Les trois questions de Jésus et les autres de réponses de Pierre ont fait l’objet de nombreux commentaires et d’études approfondies(…). Je souligne seulement l’importance de la première question de Jésus qui est en réalité sous-entendue dans les deux autres, ainsi que la dernière réponse de Pierre qui semble marquer l’aboutissement même de sa profession d’amour.

Voici la première question de Jésus à Pierre : « Simon, fils de Jean, m’aimes-tu vraiment, plus que ceux-ci ? ». Pierre est solennellement appelé par son prénom et son « nom de famille », c’est-à-dire la mention du nom de son père. Ce chemin rappelle le moment solennel où Jésus loua Pierre après sa profession de foi à Césarée de Philippe (cf.
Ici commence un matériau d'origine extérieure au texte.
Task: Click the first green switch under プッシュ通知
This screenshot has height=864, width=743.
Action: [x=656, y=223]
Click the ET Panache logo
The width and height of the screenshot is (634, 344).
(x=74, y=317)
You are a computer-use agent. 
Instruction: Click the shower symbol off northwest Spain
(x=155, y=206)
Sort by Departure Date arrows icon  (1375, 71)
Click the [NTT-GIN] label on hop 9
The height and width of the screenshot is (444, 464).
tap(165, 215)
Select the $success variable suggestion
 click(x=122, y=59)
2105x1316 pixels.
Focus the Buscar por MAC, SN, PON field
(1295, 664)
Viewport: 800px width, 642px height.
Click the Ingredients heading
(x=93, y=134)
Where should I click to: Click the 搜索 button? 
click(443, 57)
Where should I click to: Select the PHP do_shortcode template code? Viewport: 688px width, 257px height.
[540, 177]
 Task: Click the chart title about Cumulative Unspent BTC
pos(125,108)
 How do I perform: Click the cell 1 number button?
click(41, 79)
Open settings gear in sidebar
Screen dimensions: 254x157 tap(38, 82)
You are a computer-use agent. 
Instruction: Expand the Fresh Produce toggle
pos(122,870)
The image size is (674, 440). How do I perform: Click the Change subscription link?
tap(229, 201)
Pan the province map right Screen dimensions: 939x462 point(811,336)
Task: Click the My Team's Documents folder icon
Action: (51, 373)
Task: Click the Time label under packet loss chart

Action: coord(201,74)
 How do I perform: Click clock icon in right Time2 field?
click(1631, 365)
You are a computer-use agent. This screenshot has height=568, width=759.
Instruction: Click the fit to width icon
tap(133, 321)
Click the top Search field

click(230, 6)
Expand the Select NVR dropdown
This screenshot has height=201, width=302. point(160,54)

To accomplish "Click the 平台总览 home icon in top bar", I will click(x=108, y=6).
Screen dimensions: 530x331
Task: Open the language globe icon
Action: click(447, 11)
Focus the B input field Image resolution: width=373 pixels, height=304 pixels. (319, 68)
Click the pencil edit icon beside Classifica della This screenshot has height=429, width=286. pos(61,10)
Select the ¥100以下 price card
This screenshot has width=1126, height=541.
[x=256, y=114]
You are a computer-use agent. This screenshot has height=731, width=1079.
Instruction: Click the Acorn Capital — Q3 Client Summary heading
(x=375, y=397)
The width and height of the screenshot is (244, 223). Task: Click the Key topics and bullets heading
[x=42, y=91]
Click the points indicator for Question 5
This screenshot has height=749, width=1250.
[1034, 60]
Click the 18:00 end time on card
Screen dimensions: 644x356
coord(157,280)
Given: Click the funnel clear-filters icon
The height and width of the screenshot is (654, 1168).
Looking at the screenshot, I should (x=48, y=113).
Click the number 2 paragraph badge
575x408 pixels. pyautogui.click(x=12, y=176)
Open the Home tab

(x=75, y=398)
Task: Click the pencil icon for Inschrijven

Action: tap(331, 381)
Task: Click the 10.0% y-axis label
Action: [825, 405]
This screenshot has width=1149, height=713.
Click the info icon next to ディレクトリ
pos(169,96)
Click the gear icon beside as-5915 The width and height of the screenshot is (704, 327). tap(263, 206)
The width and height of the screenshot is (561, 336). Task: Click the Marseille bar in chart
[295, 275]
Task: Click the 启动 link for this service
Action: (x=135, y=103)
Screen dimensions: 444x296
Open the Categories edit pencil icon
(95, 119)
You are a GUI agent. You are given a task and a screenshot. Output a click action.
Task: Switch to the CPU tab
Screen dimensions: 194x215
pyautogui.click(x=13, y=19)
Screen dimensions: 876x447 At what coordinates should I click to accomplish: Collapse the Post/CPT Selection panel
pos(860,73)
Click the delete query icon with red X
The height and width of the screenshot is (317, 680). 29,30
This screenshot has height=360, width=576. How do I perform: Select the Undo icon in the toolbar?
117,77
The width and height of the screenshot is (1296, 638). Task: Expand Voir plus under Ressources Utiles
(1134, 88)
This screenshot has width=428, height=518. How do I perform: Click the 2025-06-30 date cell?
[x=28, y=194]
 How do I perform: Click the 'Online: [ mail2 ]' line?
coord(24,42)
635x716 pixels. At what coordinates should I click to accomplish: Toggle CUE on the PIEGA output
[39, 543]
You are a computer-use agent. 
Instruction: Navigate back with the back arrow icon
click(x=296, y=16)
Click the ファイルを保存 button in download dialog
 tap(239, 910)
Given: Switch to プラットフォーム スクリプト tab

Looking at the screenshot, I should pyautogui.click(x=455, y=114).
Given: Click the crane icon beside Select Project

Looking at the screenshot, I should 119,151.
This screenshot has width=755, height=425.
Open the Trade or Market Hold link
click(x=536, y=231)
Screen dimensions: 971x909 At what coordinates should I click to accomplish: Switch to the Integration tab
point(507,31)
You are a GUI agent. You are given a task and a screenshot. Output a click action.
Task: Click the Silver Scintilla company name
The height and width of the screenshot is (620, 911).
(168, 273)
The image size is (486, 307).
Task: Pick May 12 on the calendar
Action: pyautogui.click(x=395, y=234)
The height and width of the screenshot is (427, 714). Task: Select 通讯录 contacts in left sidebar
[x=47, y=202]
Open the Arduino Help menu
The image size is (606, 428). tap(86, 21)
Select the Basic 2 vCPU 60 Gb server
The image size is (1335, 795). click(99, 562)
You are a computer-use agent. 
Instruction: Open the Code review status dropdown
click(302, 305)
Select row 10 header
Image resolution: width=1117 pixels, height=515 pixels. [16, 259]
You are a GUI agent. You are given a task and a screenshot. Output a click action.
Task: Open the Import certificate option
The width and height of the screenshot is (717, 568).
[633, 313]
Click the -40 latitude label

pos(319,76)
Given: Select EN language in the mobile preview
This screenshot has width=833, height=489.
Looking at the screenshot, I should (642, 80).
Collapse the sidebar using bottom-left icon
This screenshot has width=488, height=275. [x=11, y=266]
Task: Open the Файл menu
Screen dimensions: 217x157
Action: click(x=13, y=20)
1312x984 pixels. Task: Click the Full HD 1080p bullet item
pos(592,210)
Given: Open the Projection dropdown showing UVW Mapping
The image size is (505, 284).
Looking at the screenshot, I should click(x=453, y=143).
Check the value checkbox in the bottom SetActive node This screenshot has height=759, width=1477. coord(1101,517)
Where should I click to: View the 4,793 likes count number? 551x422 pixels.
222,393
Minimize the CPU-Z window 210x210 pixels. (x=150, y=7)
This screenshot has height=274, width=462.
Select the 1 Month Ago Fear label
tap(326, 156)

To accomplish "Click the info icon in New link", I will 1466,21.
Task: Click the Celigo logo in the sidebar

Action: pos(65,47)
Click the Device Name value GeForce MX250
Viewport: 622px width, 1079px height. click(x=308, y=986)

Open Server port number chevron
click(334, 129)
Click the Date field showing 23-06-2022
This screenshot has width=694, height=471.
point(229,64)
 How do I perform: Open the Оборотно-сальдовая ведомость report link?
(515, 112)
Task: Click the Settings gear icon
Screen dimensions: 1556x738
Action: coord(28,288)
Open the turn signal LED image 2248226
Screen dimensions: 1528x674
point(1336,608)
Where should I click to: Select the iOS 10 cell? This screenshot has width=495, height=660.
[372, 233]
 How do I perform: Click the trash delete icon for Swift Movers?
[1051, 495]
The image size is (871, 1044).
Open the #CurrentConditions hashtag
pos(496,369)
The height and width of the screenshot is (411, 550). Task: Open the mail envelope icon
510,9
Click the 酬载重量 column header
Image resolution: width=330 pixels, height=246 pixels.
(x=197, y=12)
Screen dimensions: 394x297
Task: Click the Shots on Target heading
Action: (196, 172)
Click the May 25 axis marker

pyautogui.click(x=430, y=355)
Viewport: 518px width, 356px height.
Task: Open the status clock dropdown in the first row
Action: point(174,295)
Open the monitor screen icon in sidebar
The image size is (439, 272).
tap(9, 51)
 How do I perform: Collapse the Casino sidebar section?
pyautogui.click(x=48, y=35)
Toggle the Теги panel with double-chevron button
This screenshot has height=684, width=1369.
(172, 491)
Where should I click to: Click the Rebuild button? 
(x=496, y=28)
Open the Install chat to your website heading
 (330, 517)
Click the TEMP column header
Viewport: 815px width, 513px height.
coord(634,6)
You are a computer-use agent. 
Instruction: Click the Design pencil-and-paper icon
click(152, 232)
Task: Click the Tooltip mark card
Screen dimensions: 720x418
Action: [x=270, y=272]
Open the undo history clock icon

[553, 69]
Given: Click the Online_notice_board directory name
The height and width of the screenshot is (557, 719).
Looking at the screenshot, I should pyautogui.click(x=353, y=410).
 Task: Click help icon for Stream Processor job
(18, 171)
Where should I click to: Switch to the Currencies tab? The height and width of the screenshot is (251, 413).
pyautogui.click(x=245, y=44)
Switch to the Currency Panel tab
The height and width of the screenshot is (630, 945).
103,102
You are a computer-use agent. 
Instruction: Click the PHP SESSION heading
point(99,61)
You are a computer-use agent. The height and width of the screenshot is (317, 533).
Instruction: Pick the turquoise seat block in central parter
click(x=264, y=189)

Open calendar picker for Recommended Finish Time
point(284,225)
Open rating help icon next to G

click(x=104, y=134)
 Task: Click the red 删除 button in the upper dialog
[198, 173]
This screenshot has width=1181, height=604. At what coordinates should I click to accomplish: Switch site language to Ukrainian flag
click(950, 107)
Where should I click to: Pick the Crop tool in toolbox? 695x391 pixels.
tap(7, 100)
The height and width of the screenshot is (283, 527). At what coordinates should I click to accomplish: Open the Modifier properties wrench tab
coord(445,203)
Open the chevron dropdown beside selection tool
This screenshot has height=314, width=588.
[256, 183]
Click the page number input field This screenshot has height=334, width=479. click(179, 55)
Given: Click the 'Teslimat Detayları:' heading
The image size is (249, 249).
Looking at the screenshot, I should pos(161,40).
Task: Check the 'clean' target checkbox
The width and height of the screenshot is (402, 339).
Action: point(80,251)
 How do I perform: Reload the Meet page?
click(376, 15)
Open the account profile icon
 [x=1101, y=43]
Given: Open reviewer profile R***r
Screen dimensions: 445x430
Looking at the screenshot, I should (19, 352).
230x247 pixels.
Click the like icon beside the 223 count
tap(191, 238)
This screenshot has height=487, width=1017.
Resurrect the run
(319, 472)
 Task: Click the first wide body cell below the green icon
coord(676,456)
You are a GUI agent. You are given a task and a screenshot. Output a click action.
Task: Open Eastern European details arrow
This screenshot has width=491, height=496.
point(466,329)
Mt 16,17). C’est justement le parallélisme entre les deux situations qui fait comprendre l’importance du moment et de la parole même de Jésus pour Pierre : « M’aimes-tu vraiment, plus que ceux-ci ? » En fait, c’est quelque chose que Jésus a déjà demandé à tous ses disciples sous la forme d’une déclaration au cours de son ministère public : « Celui qui aime son père ou sa mère plus que moi n’est pas digne de moi ; celui qui aime son fils ou sa fille plus que moi n’est pas digne de moi » (Mt 10,37) ou encore plus fort dans la version lucanienne : « Si quelqu’un vient à moi sans me préférer à [littéralement, sans haïr] son père, sa mère, sa femme, ses enfants, ses frères et sœurs, et même à sa propre vie, il ne peut pas être mon disciple » (Lc 14,26). Cet amour exclusif pour Jésus est maintenant requis directement de Pierre et, dans le contexte du récit, il est demandé d’aimer Jésus non seulement plus que toutes les autres personnes autour, mais aussi toutes les choses que Pierre a aimées jusqu’à présent, y compris sa profession (« Je m’en vais à la pêche. » – dit Pierre au début de l’épisode) et sa propre vie. Ce n’est donc pas un hasard, à l’issue de la profession de Pierre, si Jésus a révélé le futur « par quel genre de mort Pierre rendrait gloire à Dieu », où l’expression ainsi formulée semble impliquer le martyre – témoignage de vie. Ce sera cet amour exclusif pour Jésus qui le conduira à cette fin, à cette « glorification de Dieu », qui manquait à Pierre auparavant.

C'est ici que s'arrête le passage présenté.